「本を読むのが遅い人」に共通する、たった1つのこと

「ライフハッカー[日本版]」「NewsWeek日本版」などのニュースサイトに、月60本近くのブックレビュー記事を寄稿し、年間700冊以上の読書量を誇る人気書評家の印南敦史氏。そんな多読生活を送る彼も、数年前までは「1ページ5分」かかるほどの超・遅読家だったという。

遅読にもかかわらず、毎日1本の書評を書くことになった彼がつかんだ、新時代の読書術「フロー・リーディング」とは? 最新刊『遅読家のための読書術』の内容をベースに、「読書スピードの遅さ」や「読書量の減少」に悩む人たちにお届けする。

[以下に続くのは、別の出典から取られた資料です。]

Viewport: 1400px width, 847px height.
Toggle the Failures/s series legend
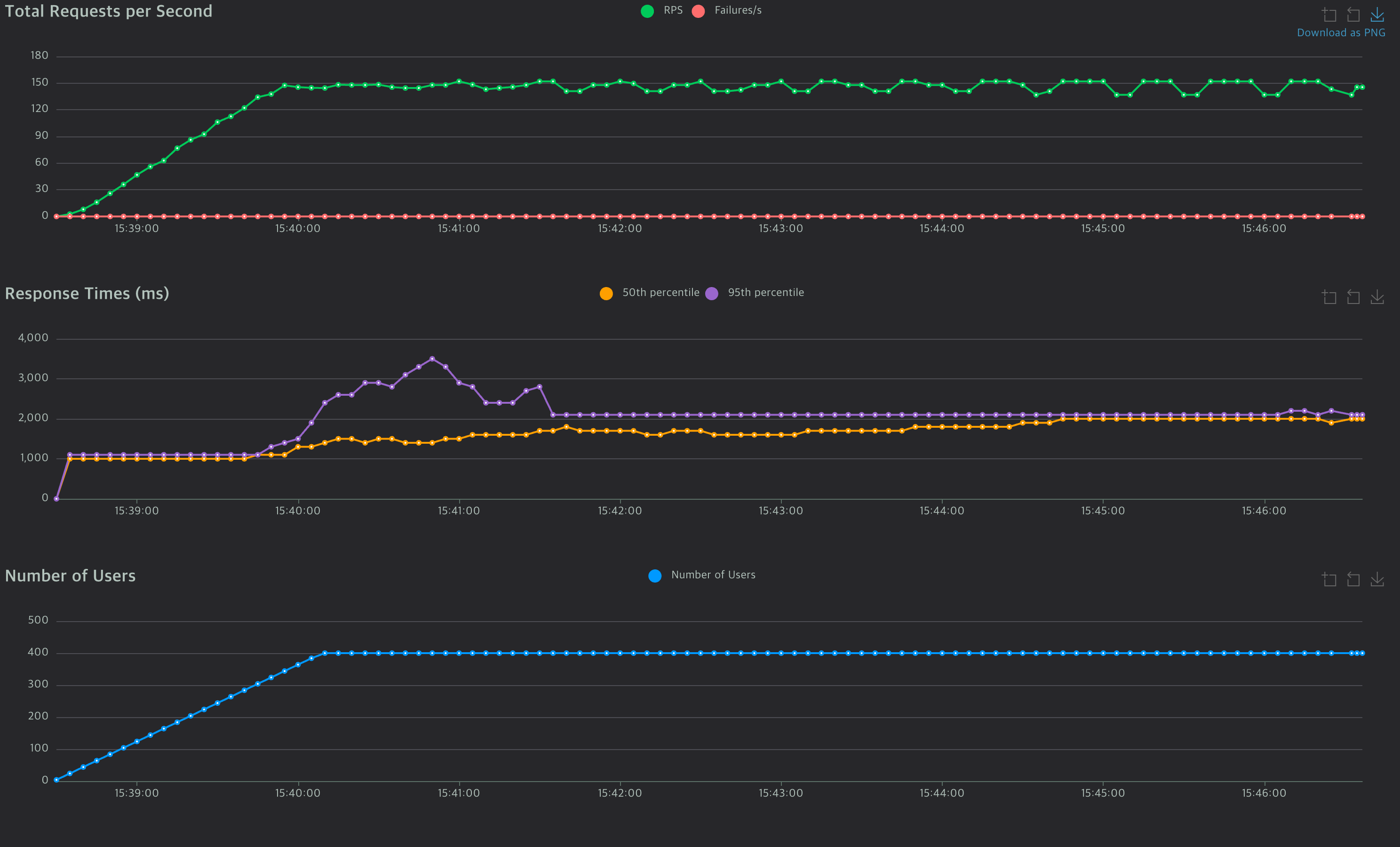pos(738,11)
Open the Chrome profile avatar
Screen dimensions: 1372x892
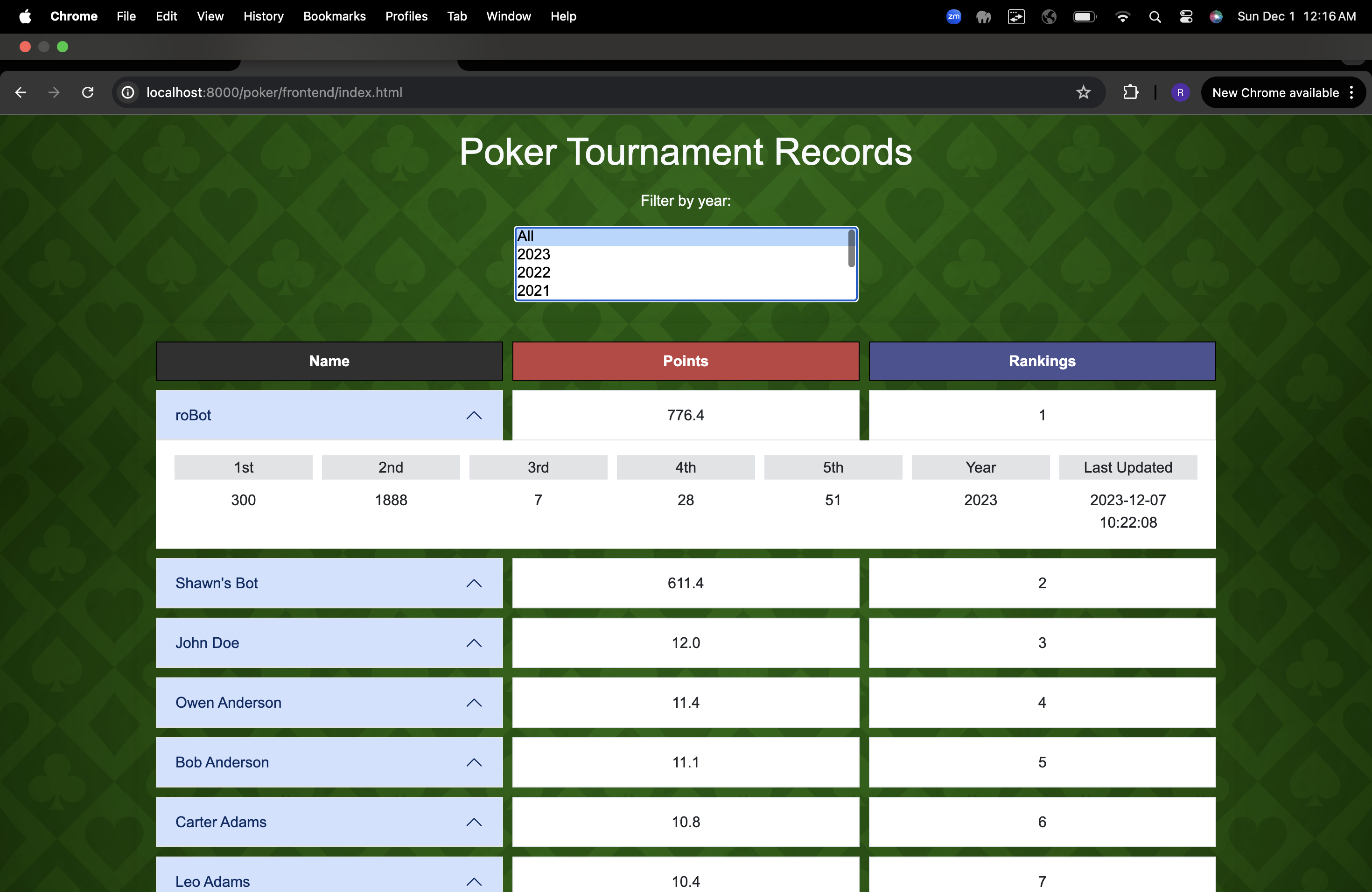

印南氏によれば、遅読家というのは「本文を目で追う速さ」や「文章を理解する力」がない人のことではないのだという。そこに原因があると考えている限り、読書スピードを上げることは絶対にできない。その理由とは?

「その1冊」を読んだのは
「その1行」に出会うため

「本とは、『著者の頭の中身』を忠実に再現したもの」
「読書とは、それを自分の脳に忠実にコピーすること」

このような考えに縛られている限り、どこまでも読書とは「本の内容を覚える行為・忘れない行為」であり続けるでしょう。
その結果、多くの人たちはストレスを感じながら、本の内容を頭の中に詰め込もうとがんばっているわけです。

しかも(非常に残念なことに)熟読して覚えた「つもり」になっていることの多くは、時間の経過とともに(しかもごくごく短時間のうちに)記憶から消え去っていきます。

結局のところ、「すべてを頭に叩き込むことを前提とした読書」ほどムダなものはないのです。